Understanding Reinfection During Treatment
Reinfection with chlamydia is possible during treatment, occurring when you are exposed to new bacteria from an external source, not because the original infection returned. The primary way reinfection occurs is through sexual contact with an untreated partner. This can happen if a sexual partner from before or during your treatment has not been tested and treated. Reinfection can also occur if you engage in sexual activity with a new partner who has an active chlamydia infection. Even if you are taking antibiotics, your body is not immediately immune to new chlamydia exposure. Completing your prescribed antibiotic course clears your current infection, but it does not protect you from acquiring the infection again.
Steps to Prevent Reinfection
Preventing reinfection is an important part of chlamydia treatment. It is important to abstain from all sexual activity, including vaginal, anal, and oral sex, during your entire treatment period. This abstinence should continue until you have completed the full course of prescribed antibiotics, typically for seven days after a single-dose treatment or until the end of a seven-day regimen. Additionally, wait until any sexual partners have completed their treatment.
Notify all sexual partners from the past 60 days so they can be tested and treated simultaneously.

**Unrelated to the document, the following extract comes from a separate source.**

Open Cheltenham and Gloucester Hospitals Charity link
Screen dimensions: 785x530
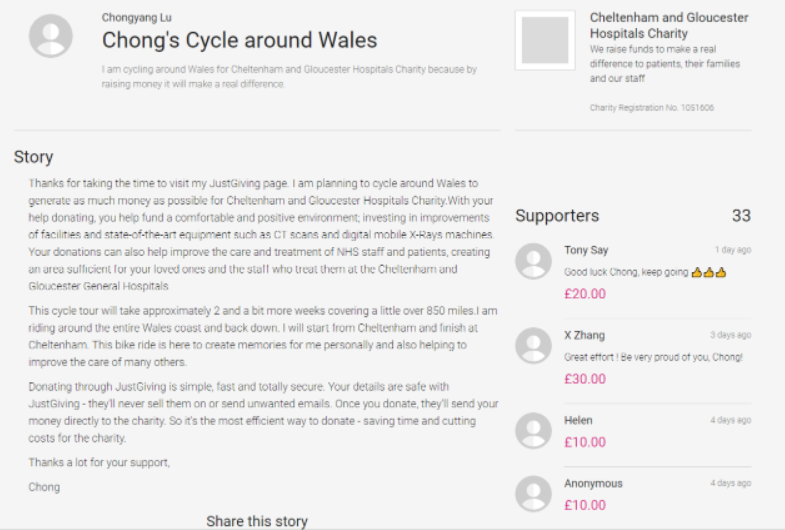pos(668,26)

If your last sexual contact was more than 60 days before your diagnosis, your most recent sexual partner should still be evaluated and treated. This partner notification helps break the chain of transmission and prevents reinfection. For future sexual encounters after successful treatment, consistently using barrier methods like condoms can reduce the risk of acquiring chlamydia again.

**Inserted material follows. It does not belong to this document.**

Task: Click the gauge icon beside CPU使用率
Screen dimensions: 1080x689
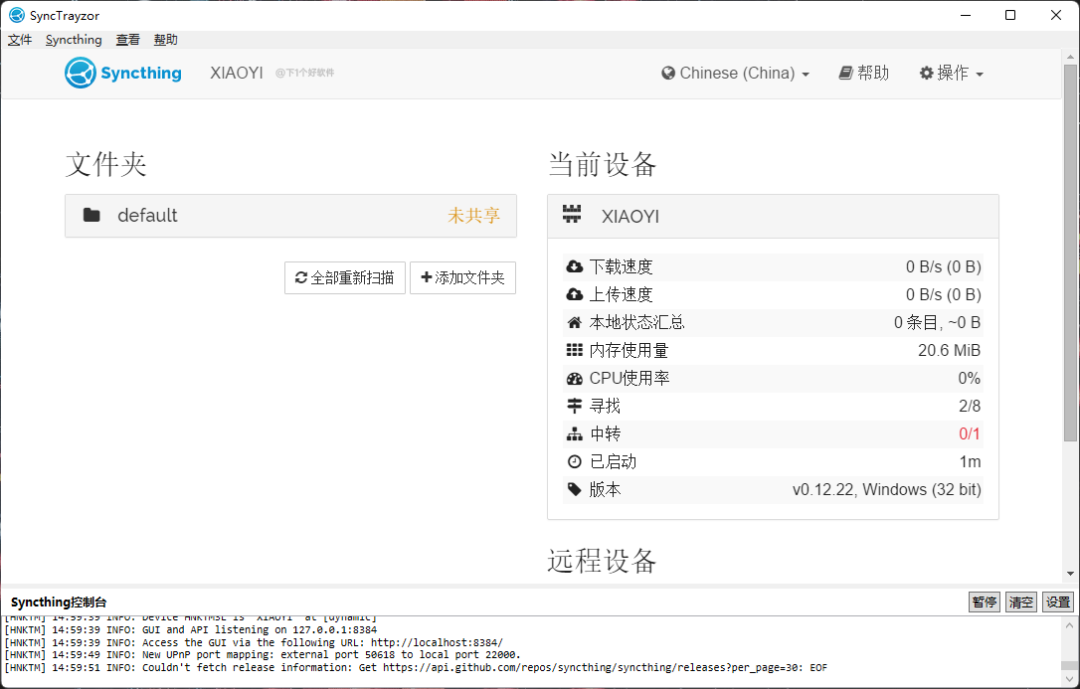Action: tap(575, 378)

Complete the entire course of antibiotics exactly as prescribed, even if your symptoms improve or disappear. Stopping treatment early can lead to the infection not being fully eradicated, increasing the chance of it persisting or recurring. While antibiotic resistance is rare, not completing the full course can lead to a repeat infection.

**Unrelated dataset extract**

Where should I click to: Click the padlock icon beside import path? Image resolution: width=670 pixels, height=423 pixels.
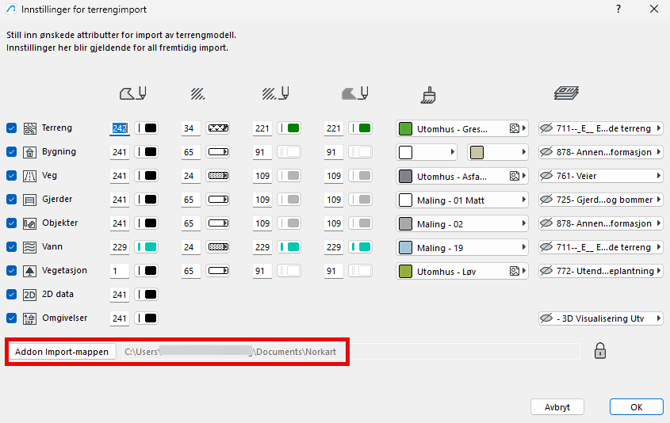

What to Do if Reinfection is Suspected
If you suspect you have been reinfected with chlamydia, contact your healthcare provider immediately. They can assess your symptoms and medical history, and determine the appropriate course of action. Repeat testing, including a “test of cure,” may be recommended.
For pregnant women, a test of cure is generally recommended approximately 3-4 weeks after completing treatment. For non-pregnant individuals, retesting is typically advised about 3 months after treatment, regardless of partner treatment. Testing too soon after treatment, within 3-4 weeks, can sometimes yield a false positive result because non-viable bacterial DNA may still be present. If reinfection is confirmed, your healthcare provider will prescribe another course of antibiotics.
Untreated or repeated chlamydia infections can lead to serious complications. In women, these include pelvic inflammatory disease (PID), potentially causing chronic pelvic pain, infertility, or ectopic pregnancy. In men, untreated chlamydia can lead to epididymitis, causing pain and swelling in the testicles.